EXTRACT TO READ
────────────────────
Only problem with taking on Alex early was that Victoria got lots of room to shake her big behind. I had a small window of opportunity, but I never got my nerve up to attack her. In the end she proved to be an ally to trust.
 
Just because one takes adventurer doesnt mean were skilled.

Its my first emporer game. I would rather play it and learn something than constantly be behind (as I would be without the bonus) so that the next time there's a monarch or emporer level gotm, I can play contender without bonuses.

dont hate on the adventurers
 
toller pretzl said:
Some people say that GOTM's are often easier than a normal game on the same level. Not this one though, I should think. Compared to the test-games I played with the same settings:
- In this game I only got one hut, and it was baddy: six barbarian warriors popped out.
- The AI settled very aggressively in my direction.

I managed to found Hinduism and Judaism and build Stonehenge as planned. What didn't go so well: just as I had built my first settler, Alexander built Thermopylae on the likely spot (west-west-west-west-southwest).

I then founded my second city west-west-southwest of Thermopylae and started culture-bombing it. As of 500 AD, I still only had two cities though.
So I think it's safe to say that I should have waited with Stonehenge (or skipped it), to get the second settler out faster.

Egypt beat me both to the Great Library (25 AD) and Music.
After that, I was holding on for dear life.

Similar story for me, Thermoplyae was built just before I finished my first settler in 2200 BC, and although I admit I missed an opportunity to whip, it would still have been touch and go to get my settler into place and settled first anyway. I built on a coastal hill to the NW, and got it through culture eventually, but for a long while I was on two cities with no copper. But I did then get stonehenge, parthanon and GL in Dehli, and oracle and colossus, confuscianism and its wonder in Bombay, so the culture was pouring out. Missed out on pyramids because I took so long to get masonry, which was probably a mistake. But Alex adopted my religion, so was peaceful.
────────────────────
ROWS
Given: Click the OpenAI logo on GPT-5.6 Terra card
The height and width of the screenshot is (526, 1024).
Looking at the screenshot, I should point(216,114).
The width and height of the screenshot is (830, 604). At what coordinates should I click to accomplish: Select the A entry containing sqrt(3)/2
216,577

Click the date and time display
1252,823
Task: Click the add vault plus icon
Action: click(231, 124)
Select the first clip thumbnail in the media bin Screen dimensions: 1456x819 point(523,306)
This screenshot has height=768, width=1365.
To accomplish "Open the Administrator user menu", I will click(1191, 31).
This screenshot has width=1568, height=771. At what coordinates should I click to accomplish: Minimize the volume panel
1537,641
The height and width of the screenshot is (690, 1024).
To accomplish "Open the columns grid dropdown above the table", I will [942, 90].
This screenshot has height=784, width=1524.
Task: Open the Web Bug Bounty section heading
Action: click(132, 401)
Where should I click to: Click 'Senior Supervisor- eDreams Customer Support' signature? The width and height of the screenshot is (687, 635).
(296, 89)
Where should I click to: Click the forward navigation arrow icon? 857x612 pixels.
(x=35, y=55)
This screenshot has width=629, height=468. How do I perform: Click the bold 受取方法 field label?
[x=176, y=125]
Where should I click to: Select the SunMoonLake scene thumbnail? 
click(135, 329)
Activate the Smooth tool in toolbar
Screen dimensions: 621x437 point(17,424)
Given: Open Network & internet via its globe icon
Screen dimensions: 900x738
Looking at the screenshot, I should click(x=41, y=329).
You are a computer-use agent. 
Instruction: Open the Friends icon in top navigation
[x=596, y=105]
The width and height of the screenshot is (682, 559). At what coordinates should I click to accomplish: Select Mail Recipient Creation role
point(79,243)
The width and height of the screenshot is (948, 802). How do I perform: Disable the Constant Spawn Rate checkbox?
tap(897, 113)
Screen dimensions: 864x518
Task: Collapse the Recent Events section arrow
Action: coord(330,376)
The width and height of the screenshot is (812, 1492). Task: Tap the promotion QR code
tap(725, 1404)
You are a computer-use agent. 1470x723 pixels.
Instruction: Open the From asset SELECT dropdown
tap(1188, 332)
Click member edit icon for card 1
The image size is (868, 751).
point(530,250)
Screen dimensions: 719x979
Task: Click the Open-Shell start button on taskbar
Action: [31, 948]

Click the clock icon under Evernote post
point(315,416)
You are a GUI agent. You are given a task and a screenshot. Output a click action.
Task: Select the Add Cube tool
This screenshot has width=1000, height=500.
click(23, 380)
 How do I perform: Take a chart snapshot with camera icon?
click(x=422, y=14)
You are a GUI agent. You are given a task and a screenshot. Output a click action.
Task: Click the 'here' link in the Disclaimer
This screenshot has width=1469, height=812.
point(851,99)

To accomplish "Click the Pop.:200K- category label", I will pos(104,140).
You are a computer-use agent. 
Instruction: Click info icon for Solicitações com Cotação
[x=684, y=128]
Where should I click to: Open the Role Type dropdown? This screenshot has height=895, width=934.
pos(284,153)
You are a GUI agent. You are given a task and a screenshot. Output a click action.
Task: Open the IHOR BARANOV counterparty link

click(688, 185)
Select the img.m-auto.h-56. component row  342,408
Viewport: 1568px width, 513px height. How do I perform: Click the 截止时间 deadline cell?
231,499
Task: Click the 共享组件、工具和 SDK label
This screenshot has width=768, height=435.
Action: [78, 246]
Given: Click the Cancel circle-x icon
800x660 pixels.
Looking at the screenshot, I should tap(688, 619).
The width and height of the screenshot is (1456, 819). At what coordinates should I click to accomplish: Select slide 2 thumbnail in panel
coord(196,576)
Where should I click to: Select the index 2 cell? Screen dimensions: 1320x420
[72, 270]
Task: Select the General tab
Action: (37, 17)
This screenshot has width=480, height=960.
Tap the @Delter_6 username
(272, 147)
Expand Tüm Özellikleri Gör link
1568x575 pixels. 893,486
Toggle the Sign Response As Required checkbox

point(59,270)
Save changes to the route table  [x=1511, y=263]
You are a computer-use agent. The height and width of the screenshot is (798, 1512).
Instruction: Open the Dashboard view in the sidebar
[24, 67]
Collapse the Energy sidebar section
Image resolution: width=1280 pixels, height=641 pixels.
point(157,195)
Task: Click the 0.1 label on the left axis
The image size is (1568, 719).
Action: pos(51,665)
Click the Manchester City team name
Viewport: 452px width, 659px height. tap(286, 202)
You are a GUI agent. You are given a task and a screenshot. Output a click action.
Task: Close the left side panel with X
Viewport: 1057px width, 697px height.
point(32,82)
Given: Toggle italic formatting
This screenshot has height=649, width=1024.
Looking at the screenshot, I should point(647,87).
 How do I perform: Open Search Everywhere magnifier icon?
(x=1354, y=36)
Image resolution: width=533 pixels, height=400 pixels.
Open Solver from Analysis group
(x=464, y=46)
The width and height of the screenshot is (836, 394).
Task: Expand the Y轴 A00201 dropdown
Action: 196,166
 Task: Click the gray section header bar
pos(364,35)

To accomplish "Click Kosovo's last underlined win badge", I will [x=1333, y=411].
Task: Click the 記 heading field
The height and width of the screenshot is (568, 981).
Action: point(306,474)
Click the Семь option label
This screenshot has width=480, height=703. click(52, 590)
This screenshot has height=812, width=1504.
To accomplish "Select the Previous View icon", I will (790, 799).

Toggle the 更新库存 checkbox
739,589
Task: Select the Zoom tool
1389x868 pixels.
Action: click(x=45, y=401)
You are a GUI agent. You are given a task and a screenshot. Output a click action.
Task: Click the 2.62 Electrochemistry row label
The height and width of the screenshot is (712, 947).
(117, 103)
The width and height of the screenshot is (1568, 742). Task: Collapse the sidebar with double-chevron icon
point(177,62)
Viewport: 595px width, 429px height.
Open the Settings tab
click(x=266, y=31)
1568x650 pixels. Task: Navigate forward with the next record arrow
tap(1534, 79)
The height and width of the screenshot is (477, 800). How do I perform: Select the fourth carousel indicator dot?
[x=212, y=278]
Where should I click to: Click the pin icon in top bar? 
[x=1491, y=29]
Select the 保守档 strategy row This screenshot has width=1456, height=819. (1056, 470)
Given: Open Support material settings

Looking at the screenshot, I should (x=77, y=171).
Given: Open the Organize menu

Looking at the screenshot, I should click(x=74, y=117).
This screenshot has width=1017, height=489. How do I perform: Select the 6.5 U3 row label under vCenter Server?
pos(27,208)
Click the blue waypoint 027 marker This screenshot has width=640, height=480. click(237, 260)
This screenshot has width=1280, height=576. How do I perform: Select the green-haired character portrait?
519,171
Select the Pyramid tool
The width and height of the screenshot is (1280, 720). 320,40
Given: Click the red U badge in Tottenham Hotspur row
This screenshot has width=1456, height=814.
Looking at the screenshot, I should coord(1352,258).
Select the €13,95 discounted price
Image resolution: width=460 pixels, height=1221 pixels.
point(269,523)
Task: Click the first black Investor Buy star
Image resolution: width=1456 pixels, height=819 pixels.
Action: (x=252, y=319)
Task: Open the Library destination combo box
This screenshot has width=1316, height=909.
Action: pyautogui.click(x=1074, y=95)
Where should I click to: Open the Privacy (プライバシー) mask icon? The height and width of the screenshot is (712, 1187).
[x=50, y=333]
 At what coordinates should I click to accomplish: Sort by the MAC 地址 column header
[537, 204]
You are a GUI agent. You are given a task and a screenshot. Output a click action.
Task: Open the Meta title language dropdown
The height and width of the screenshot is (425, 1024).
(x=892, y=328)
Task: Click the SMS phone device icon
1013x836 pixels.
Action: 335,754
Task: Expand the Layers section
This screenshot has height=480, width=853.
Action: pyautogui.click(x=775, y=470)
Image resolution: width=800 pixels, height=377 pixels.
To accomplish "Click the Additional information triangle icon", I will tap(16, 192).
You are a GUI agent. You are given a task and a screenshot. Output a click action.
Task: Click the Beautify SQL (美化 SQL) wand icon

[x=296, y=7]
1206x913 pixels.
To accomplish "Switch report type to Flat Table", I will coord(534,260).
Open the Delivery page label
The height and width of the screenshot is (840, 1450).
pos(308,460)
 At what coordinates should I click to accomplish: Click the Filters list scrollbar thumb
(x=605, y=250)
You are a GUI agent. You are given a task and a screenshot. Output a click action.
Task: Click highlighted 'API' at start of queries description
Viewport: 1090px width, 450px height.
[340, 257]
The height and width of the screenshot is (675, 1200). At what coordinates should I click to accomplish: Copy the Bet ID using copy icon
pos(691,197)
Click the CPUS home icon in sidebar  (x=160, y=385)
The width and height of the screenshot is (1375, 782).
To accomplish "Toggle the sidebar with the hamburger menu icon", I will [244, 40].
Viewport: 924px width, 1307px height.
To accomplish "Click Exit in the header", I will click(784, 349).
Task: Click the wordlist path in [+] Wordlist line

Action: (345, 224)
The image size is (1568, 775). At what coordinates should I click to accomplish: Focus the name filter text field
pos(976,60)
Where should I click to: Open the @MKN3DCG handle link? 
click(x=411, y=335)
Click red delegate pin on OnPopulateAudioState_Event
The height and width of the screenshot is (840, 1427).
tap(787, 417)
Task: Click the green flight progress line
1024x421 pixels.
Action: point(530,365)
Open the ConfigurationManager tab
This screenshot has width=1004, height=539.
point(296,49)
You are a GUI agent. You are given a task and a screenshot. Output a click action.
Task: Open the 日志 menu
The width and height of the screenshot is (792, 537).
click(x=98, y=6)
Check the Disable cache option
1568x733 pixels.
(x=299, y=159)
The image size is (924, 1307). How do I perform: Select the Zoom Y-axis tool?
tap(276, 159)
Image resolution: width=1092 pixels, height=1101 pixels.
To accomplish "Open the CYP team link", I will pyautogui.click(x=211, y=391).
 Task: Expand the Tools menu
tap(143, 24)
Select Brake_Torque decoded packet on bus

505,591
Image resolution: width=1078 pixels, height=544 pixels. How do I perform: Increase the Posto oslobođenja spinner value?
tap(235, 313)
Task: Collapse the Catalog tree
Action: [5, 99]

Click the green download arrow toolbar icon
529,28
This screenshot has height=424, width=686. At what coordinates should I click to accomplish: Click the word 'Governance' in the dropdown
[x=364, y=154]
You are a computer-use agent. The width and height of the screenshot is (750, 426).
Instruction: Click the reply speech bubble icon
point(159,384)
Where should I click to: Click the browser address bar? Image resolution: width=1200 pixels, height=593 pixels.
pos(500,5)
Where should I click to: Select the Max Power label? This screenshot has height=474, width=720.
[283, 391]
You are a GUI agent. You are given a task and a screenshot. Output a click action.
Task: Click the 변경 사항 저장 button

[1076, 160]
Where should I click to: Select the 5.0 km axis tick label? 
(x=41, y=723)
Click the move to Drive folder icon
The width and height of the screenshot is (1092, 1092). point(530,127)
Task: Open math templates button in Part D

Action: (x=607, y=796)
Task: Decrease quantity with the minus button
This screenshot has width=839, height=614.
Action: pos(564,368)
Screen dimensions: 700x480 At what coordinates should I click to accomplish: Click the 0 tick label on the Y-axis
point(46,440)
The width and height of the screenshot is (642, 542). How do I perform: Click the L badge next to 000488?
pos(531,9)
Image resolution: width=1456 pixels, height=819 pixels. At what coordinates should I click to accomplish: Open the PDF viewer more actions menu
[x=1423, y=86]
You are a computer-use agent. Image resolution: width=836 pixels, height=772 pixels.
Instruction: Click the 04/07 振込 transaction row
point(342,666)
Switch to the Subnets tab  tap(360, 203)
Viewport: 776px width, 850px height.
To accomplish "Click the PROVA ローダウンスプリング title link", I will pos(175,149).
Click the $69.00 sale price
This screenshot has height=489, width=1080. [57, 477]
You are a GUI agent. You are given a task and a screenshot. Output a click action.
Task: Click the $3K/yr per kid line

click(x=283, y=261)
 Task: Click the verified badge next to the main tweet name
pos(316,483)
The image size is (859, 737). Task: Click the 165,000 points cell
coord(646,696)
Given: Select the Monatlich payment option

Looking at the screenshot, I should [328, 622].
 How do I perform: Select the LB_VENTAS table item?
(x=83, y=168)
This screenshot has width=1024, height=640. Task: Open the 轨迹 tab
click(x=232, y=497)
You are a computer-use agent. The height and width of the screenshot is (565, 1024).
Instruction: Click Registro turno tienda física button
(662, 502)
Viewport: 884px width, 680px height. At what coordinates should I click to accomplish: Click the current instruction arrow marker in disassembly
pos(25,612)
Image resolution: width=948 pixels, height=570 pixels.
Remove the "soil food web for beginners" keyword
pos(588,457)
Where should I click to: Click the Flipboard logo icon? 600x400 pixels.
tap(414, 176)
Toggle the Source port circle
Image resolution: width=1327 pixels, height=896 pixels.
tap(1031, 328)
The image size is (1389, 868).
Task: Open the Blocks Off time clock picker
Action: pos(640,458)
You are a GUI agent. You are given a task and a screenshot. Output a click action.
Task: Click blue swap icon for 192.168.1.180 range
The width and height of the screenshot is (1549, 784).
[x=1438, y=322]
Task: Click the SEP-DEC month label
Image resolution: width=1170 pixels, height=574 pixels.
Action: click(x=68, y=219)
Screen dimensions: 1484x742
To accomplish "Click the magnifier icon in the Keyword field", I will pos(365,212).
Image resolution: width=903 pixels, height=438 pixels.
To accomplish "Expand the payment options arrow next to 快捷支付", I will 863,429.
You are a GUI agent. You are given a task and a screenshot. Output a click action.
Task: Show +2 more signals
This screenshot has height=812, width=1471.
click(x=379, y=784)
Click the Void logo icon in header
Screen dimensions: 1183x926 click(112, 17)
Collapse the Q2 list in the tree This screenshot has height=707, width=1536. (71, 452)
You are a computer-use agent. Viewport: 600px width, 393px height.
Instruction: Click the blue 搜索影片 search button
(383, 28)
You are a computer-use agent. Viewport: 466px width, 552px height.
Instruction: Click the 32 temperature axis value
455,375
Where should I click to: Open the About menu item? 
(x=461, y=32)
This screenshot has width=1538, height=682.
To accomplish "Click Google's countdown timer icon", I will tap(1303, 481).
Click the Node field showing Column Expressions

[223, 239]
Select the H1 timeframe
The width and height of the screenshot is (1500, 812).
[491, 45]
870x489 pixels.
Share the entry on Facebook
────────────────────
TASK REQUIREMENTS
(1) In the forum discussion, which civilization beat toller pretzl to the Great Library?
(2) According to the forum discussion, what did toller pretzl manage to do as planned? List each one.

TASK SOLUTIONS
(1) Egypt

(2)
- Founding Hinduism
- Founding Judaism
- Building Stonehenge